I try to calculate this function

` \$3x^{2} + x + 1\$`

But, I get the result different from the solution: This is the code I use:

``````using CalculusWithJulia

function riemann(f, a, b, n; method="right")
xs = a:(b-a)/n:b
deltas = diff(xs)      # forms x2-x1, x3-x2, ..., xn-xn-1
if method == "left"
cs = xs[1:end-1]
elseif method == "right"
cs = xs[2:end]
else
cs = [(xs[i] + xs[i+1])/2 for i in 1:length(deltas)]
end
sum(f(cs[i]) * deltas[i] for i in 1:length(deltas))
end

# intervals
a, b = -1,1
# the function
f(x) = 3x^2 + x + 1
#number of partitions
n = 10

# print the result
println("The area for \$f(x):")
riemann(f, -1, 1, 10)   # Same result
``````

the result from the code is: 4.24

different from the solution 4.656. Maybe the solution is wrong?

The solution is different.

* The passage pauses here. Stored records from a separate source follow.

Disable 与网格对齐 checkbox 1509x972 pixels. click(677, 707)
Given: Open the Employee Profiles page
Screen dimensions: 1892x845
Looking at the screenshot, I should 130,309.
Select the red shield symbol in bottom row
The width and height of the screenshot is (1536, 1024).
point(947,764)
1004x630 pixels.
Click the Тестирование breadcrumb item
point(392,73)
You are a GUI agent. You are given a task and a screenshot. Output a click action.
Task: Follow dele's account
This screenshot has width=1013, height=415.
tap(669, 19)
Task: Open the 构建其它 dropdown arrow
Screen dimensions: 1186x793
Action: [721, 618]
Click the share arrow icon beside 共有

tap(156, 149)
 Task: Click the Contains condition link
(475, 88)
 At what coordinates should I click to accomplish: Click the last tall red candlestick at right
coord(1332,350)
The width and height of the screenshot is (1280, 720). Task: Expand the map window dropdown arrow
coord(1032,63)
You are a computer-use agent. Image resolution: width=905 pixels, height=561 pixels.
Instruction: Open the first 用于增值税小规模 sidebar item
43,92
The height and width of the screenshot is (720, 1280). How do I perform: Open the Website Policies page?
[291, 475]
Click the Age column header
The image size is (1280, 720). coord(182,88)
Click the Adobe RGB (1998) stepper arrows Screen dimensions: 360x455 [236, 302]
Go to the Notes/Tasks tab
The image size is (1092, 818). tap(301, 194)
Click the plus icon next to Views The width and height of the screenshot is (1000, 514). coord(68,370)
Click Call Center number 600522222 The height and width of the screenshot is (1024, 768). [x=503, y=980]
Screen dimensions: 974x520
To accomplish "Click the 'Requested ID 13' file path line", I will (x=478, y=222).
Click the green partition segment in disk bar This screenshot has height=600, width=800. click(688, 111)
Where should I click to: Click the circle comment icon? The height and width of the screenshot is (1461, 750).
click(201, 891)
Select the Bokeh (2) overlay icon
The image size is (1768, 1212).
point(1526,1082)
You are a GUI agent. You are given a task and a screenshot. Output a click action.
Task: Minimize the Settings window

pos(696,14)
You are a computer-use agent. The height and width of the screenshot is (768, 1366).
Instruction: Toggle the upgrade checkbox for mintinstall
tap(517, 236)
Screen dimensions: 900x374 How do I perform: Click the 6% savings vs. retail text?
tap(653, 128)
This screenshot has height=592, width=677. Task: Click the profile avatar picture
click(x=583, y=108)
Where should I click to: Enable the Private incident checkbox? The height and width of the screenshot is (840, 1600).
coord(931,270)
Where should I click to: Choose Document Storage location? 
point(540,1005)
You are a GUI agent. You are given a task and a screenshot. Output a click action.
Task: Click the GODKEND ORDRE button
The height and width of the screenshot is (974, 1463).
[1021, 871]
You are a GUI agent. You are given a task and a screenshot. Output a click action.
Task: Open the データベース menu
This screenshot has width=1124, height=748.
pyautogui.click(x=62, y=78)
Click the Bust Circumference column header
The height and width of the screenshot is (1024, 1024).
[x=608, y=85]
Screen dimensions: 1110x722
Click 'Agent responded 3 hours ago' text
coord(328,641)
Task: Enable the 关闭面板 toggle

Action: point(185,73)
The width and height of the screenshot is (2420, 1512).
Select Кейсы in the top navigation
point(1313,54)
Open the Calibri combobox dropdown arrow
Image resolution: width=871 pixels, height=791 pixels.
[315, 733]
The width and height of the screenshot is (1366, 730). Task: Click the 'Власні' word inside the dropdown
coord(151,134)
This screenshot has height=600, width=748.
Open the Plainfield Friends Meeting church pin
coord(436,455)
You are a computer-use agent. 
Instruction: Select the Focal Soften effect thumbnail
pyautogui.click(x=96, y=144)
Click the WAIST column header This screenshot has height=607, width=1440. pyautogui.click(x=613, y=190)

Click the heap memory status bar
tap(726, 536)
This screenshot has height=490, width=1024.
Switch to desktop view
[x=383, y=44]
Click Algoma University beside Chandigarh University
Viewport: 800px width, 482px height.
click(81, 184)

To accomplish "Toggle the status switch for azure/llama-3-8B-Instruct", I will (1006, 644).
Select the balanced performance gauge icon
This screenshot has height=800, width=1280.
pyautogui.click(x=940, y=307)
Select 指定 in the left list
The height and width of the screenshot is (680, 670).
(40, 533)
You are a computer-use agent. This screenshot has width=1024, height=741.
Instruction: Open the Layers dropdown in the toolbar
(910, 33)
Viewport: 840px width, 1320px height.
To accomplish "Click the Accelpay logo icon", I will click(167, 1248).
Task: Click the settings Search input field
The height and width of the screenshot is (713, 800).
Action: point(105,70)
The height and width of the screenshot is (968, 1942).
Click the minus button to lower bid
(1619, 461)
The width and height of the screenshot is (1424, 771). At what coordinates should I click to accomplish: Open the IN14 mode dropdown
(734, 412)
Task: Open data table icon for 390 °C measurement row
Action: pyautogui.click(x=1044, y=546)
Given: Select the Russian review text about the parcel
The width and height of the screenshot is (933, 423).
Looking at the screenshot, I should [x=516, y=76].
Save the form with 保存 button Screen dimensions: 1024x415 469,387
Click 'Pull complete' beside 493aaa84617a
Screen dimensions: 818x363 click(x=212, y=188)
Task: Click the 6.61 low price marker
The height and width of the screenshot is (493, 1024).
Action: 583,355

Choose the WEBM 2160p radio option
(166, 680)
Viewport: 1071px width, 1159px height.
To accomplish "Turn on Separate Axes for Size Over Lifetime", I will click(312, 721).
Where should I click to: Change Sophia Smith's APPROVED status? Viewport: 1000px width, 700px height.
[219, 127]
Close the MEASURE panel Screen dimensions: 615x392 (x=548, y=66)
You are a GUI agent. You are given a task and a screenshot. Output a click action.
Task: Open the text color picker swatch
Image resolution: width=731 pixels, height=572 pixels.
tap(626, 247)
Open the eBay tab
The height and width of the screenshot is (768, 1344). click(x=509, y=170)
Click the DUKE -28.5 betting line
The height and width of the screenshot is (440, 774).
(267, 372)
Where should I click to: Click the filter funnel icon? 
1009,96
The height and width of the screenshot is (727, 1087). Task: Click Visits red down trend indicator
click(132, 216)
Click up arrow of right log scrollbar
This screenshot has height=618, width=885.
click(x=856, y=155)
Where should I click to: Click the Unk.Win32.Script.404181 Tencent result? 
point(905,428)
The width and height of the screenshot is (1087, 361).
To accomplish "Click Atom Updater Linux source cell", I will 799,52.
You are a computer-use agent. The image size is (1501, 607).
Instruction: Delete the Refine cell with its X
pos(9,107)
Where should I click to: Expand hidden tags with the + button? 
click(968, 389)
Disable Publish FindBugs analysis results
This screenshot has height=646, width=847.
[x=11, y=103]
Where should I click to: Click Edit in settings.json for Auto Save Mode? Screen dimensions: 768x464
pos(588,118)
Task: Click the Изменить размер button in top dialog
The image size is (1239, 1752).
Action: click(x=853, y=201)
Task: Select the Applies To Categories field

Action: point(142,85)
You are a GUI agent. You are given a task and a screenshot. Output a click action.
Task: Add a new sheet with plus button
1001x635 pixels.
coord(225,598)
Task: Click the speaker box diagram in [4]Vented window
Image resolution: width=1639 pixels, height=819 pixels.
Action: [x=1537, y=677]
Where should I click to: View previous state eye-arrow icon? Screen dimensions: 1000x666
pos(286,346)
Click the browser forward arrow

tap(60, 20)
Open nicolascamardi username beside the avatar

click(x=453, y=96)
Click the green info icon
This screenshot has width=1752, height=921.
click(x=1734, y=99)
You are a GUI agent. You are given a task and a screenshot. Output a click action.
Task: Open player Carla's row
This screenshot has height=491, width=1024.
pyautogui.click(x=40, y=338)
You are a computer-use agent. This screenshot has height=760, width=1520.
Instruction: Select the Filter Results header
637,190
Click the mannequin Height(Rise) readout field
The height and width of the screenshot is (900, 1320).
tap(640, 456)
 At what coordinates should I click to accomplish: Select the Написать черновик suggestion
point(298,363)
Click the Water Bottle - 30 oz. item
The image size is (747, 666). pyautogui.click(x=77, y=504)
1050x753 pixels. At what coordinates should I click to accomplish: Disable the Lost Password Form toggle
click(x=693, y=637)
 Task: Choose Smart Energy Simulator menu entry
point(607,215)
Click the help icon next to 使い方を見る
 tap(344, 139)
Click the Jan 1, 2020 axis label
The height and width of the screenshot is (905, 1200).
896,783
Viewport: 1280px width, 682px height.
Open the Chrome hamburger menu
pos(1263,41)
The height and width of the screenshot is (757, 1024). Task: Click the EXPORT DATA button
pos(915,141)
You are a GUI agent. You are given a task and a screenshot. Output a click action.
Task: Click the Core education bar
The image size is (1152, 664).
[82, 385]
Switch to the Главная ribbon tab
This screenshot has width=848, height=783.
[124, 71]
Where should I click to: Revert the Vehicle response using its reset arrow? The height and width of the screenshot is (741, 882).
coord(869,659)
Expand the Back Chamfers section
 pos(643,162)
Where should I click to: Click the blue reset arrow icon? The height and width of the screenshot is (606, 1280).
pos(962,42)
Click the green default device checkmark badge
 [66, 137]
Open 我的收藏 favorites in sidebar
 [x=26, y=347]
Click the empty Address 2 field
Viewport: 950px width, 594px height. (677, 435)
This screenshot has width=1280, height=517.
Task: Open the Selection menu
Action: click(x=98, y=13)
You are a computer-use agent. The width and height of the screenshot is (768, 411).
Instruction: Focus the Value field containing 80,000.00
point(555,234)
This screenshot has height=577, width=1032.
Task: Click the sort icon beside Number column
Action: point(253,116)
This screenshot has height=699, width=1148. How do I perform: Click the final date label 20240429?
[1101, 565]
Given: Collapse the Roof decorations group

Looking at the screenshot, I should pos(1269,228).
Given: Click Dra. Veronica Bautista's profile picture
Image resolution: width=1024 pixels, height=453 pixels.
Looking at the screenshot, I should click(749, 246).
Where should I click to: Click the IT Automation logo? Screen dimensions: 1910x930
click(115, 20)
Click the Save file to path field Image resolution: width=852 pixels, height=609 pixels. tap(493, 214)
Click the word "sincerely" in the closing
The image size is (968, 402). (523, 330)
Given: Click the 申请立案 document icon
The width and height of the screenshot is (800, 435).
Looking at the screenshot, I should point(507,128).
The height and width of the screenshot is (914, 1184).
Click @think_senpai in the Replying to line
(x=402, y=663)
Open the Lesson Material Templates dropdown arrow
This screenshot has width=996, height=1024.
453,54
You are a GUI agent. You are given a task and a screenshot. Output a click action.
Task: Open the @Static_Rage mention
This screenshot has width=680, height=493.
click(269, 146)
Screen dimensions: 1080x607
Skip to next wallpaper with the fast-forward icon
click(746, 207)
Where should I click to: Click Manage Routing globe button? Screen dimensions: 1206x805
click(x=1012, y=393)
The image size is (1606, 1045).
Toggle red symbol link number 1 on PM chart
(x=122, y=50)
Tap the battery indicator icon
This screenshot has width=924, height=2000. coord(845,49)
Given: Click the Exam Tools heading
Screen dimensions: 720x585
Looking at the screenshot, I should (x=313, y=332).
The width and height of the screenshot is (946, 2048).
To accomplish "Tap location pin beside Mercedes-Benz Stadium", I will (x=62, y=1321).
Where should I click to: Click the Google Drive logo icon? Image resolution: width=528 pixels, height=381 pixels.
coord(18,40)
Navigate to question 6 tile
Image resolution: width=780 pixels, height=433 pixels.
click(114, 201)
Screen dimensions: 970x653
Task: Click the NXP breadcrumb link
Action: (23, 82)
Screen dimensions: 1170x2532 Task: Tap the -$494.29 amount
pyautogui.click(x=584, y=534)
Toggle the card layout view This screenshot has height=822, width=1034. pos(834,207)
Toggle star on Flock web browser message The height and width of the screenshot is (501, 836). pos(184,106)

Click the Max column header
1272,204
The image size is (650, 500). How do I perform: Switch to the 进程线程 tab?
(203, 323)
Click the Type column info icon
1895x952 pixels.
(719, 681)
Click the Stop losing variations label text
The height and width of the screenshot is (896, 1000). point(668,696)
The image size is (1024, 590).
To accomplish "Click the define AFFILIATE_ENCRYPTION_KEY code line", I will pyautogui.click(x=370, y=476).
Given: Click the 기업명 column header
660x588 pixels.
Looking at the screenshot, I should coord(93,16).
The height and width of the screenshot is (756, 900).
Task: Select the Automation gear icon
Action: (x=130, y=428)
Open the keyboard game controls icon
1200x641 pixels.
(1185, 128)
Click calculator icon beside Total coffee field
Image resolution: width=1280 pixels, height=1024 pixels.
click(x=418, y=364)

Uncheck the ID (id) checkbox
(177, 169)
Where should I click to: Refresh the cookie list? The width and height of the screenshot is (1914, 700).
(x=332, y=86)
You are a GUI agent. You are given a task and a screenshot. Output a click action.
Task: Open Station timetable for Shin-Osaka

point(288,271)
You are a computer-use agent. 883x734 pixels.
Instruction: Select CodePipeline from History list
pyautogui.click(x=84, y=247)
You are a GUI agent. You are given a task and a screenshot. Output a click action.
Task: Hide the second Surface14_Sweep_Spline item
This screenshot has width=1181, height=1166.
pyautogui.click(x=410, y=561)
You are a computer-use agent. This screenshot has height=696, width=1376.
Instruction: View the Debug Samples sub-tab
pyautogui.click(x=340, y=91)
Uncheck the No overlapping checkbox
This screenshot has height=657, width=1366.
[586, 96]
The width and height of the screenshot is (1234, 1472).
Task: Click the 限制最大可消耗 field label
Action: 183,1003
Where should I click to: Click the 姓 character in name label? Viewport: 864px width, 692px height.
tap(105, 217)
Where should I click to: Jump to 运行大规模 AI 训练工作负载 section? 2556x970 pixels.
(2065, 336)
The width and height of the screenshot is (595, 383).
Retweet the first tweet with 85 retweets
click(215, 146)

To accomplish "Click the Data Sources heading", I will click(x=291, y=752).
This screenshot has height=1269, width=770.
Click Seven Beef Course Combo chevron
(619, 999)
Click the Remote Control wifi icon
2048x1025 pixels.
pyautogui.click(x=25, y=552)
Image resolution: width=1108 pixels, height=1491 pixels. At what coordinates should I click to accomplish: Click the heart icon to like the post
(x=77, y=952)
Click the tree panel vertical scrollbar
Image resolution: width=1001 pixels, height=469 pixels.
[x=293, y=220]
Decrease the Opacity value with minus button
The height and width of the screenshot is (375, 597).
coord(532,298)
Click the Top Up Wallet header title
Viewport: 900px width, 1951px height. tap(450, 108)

The left rectangle is a left sum, the right one a right sum (heights taken from f(-1) and f(1)). Try this to match:

``````riemann(f, -1, 0, 5; method="left") + riemann(f, 0, 1, 5; method="right")
``````
1 Like

Thanks @j_verzani , you are really a Mathematics expert!

The CalculusWithJulia is amazing!